Recently, the previous owners of Bubba, the Cougar, came down from Arkansas to visit him. They really love and care about him. They rescued him from being killed, but were not financially able to keep him. They had the sense and foresight to recognize their limitations so they did the most loving thing they could do for him and found him another home. We appreciate them and thank them for caring so much about Bubba.

The word about Yogie and Friends is getting out more and more each day. Word of mouth, the great billboard on I-49, meeting people at the Shreveport-Bossier Tourist Bureau and the Bossier Chamber of Commerce are also helping us. But, we need your support. I know that many of you have been on vacation and getting in your last minute trips before the school year started. Finances are tight and there are no Federal Grants available for sanctuaries like ours. Believe me, I have beaten the bushes on this. Things can only happen on the support and generosity of the public. You can never give too much money or time. Always remember that your donations are tax deductible and this can help you at the end of the year as well. Please remember these wonderful animals when you are thinking of giving. We will always use the money wisely and it only goes to the care of these animals. None of us receives any compensation.

As many of you well know when things go wrong they often go wrong in numbers. Well, the four-wheeler is in the shop for repairs and this is something we desperately need when it comes to building fences. It is too heavy to just haul around to build the pens. We also had a flat on the flat bed trailer that we use to pick up the fences at the fence place. We are waiting on the tires to come in for that. Our rider lawn mower also died on us. So, now we have a problem there too. If anyone is feeling the urge to give in this area, then we can surely use a new lawn mower and flat bed trailer.

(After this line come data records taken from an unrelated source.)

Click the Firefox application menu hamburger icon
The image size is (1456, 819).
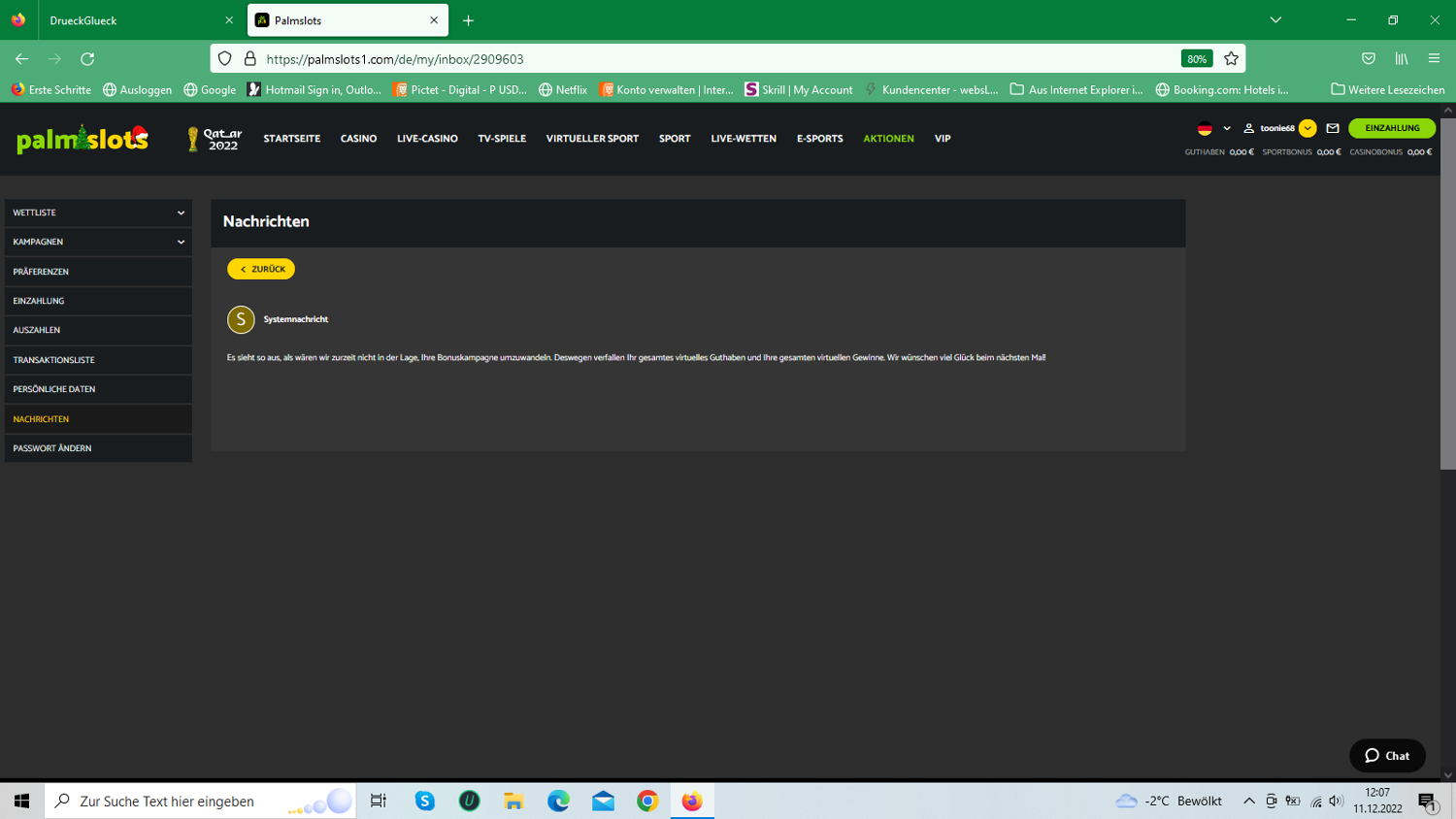pos(1434,59)
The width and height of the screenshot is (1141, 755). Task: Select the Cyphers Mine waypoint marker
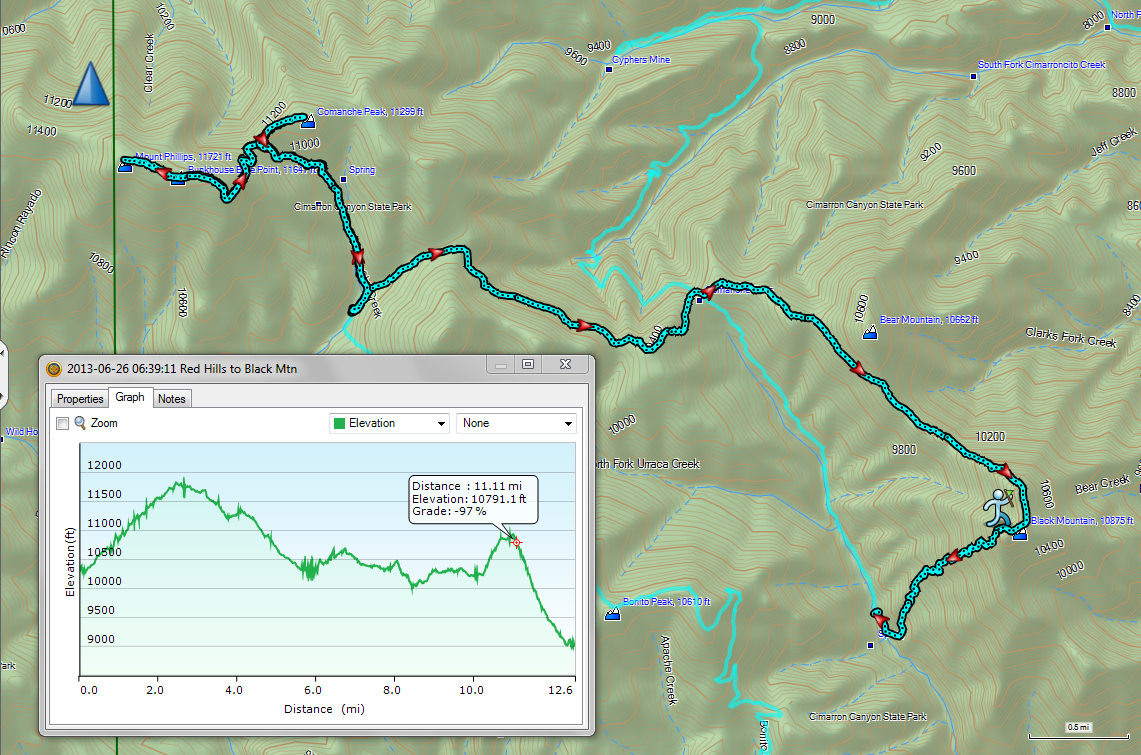(611, 70)
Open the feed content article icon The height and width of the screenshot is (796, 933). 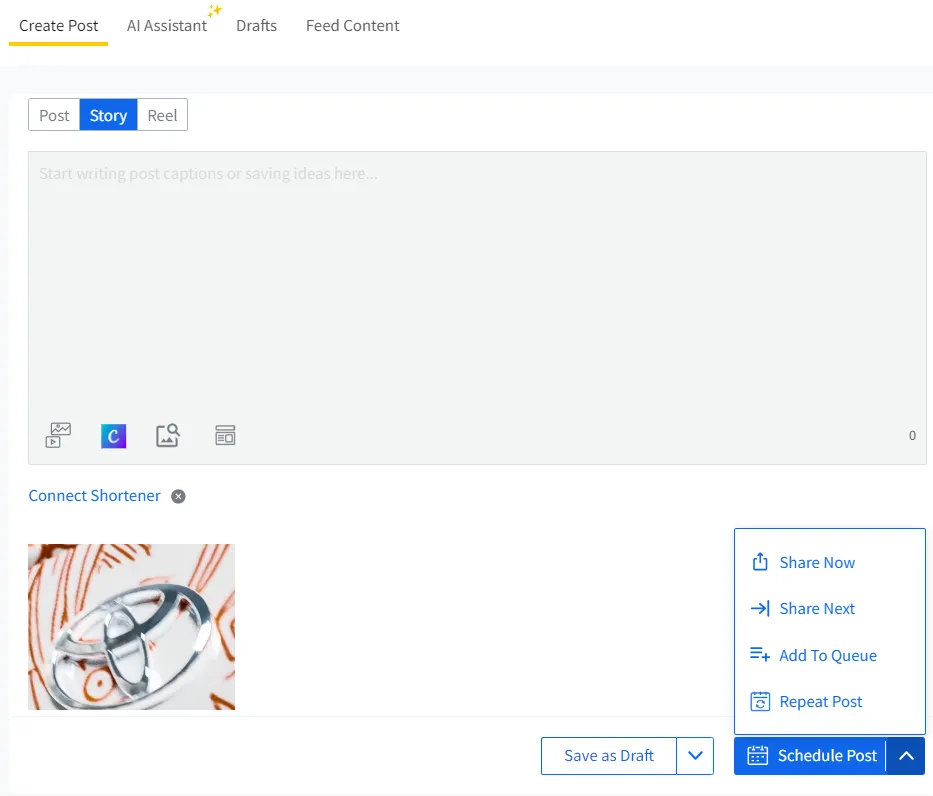pos(225,434)
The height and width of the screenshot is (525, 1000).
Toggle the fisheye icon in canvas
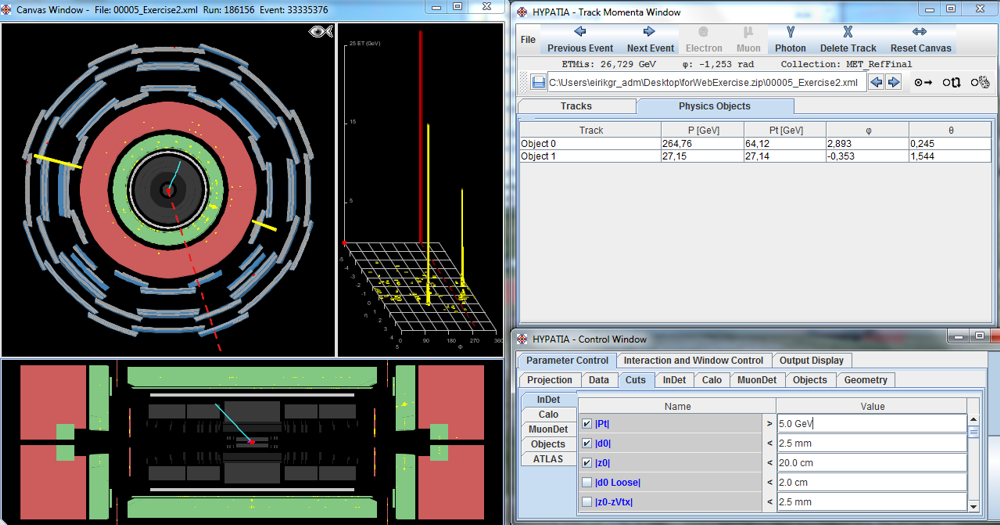[x=320, y=32]
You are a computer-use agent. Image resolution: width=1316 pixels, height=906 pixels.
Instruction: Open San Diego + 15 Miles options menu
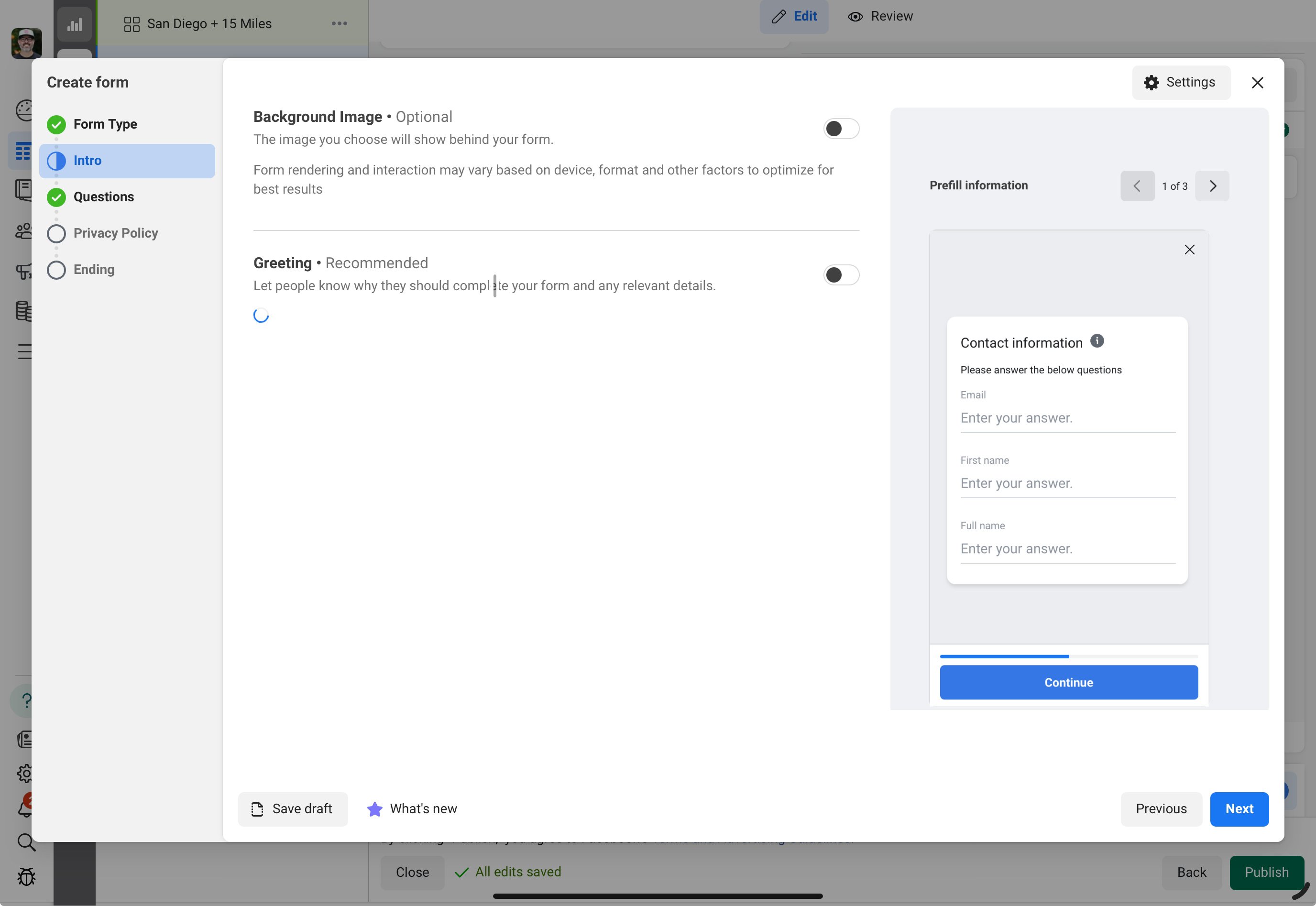point(339,24)

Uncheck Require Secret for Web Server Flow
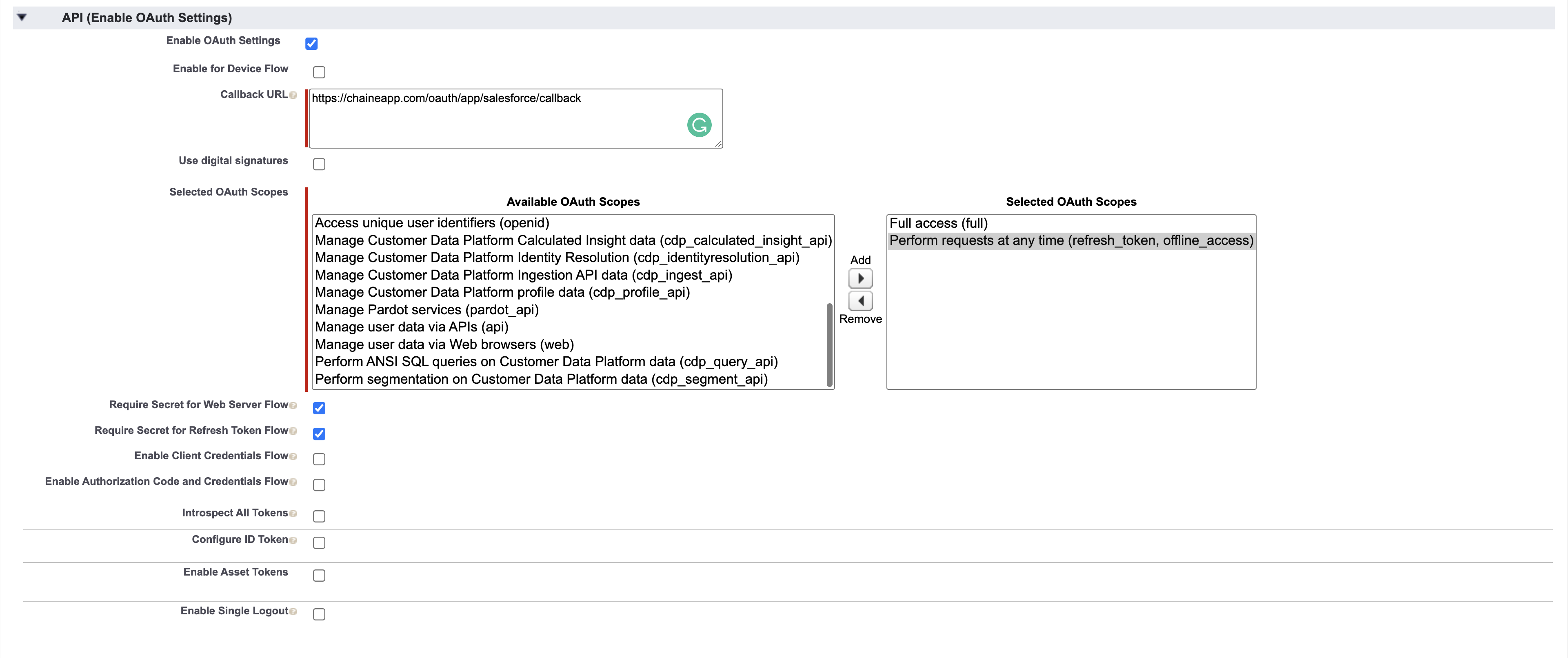coord(319,409)
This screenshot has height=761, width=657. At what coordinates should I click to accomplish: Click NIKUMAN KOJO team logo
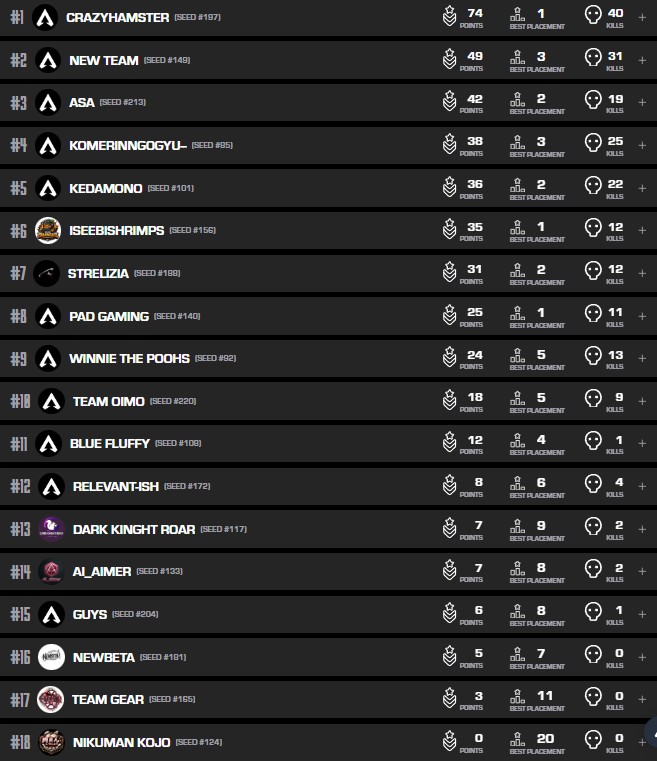point(52,742)
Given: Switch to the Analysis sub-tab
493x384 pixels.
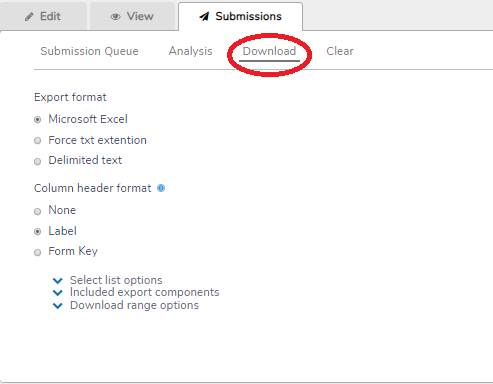Looking at the screenshot, I should tap(190, 51).
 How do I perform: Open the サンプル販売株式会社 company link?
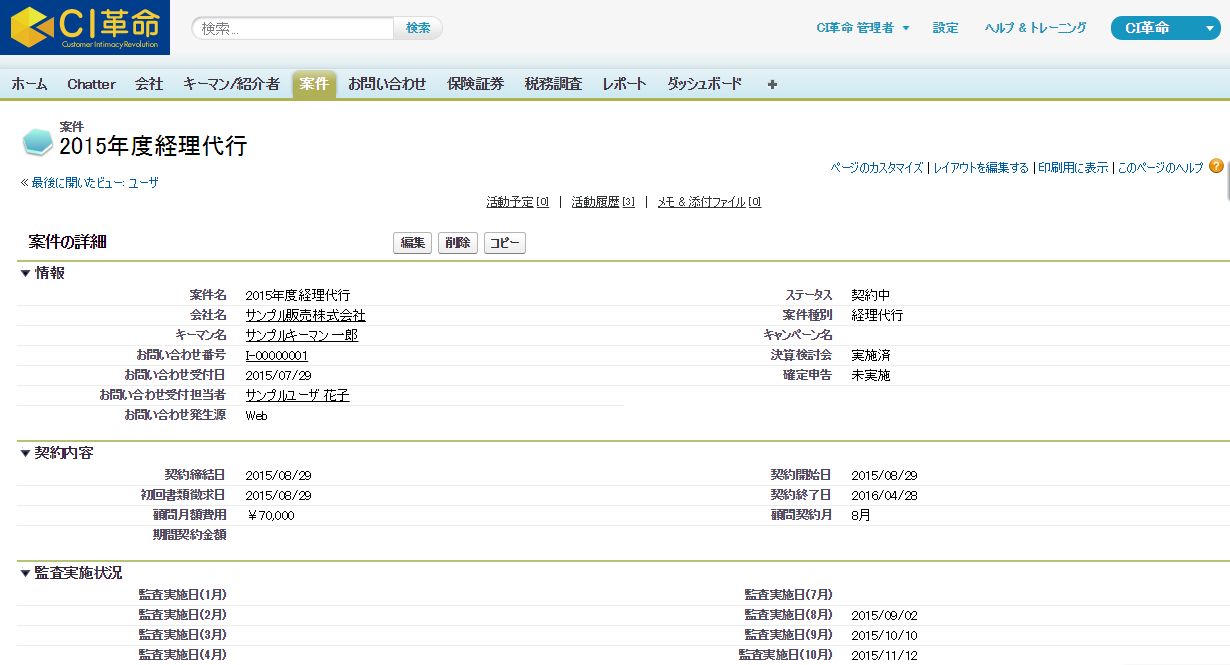pyautogui.click(x=303, y=314)
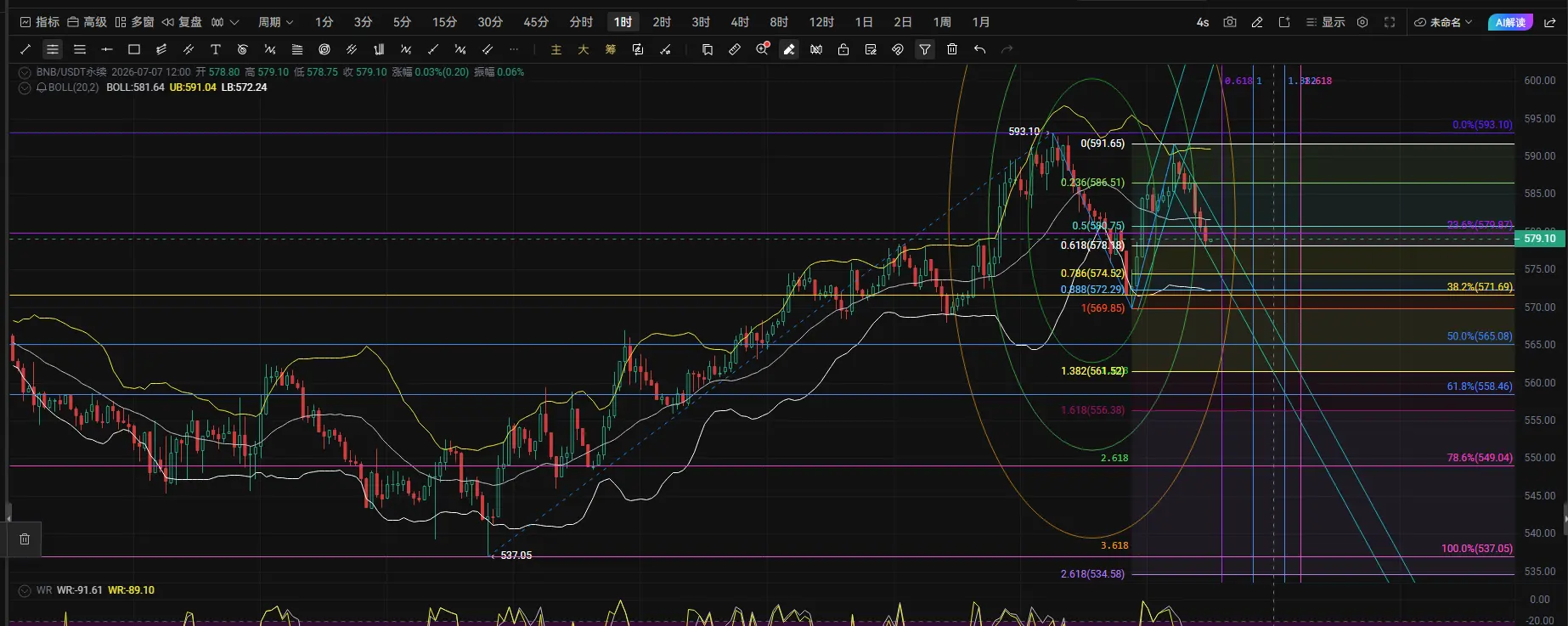Expand the chart type dropdown arrow
Image resolution: width=1568 pixels, height=626 pixels.
(234, 22)
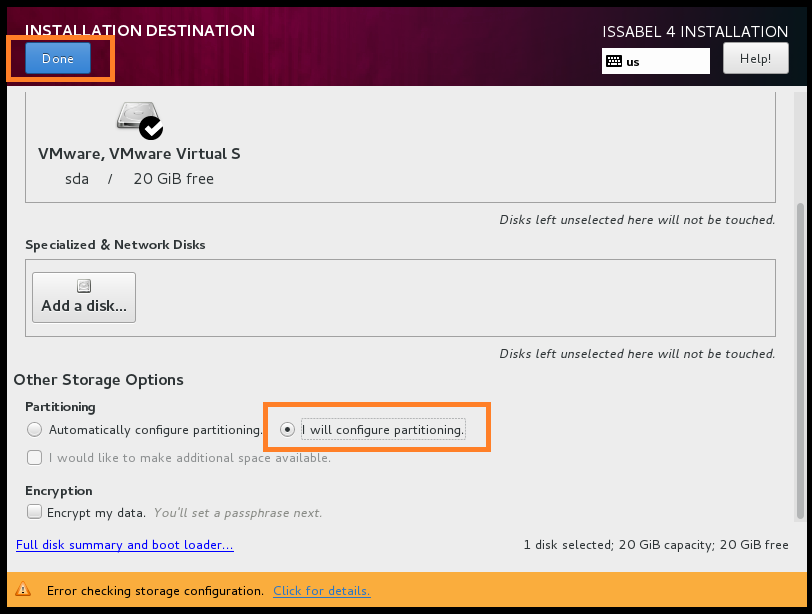Choose I will configure partitioning option

[288, 430]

As always, please make sure your animals have “fresh” cool water, shade to get out of the sun and a veterinarian check up every year. Remember, they have no one to look after them but you.

There is so much to do and say here but I will add this: If you see anyone abusing an animal, please call the police. It is against the law to abuse animals, and make sure they come out and do something about it. We are the only ones the animals have to help them, we are their voices.

We are also in desperate need of volunteers. There are several different things our volunteers can do. Much of the work is labor intensive, such as putting up new fencing and hauling dirt to the pens to do maintenance. Other work can be things such as mowing, weed eating, and general lawn maintenance. Volunteers will NEVER be in any danger and will not be working hands on with any animal. Marketing and computer skills are other ways you can help.

I hope to see you all out here soon. You will enjoy your visit.

Jenny Senier, Vice President

Yogie and Friends

Here is a little information about me, Jenny Senier

I was born and raised in Boston. I joined the Air Force when I was 17 and I retired from it in 1998. I am a Licensed Professional Counselor, Licensed Marriage and Family Therapist, Board Certified Substance Abuse Counselor, and Nationally Certified Counselor. Phew! Thats a mouthful isnt it? I work at a mental health rehab in Shreveport and I work with several children. I have found several of the children I work with are often very withdrawn and wont talk much. But, when I bring them to see these cats I can hardly shut them up. These animals do wonders to help others as well. I started working with Tim to help write grants. Sadly, I found that there are no grants for sanctuaries such as ours. Yes, Chimp Haven has, but they qualified because of the research chimps they will house. So, we depend on the public and our own salaries to do this. I am the person who conducts tours and gets out to the public to try and educate. This is a team effort and lots of work. It is very rewarding once you see these beautiful animals and then to see them get better, like Delilah. We need your help. We hope you will.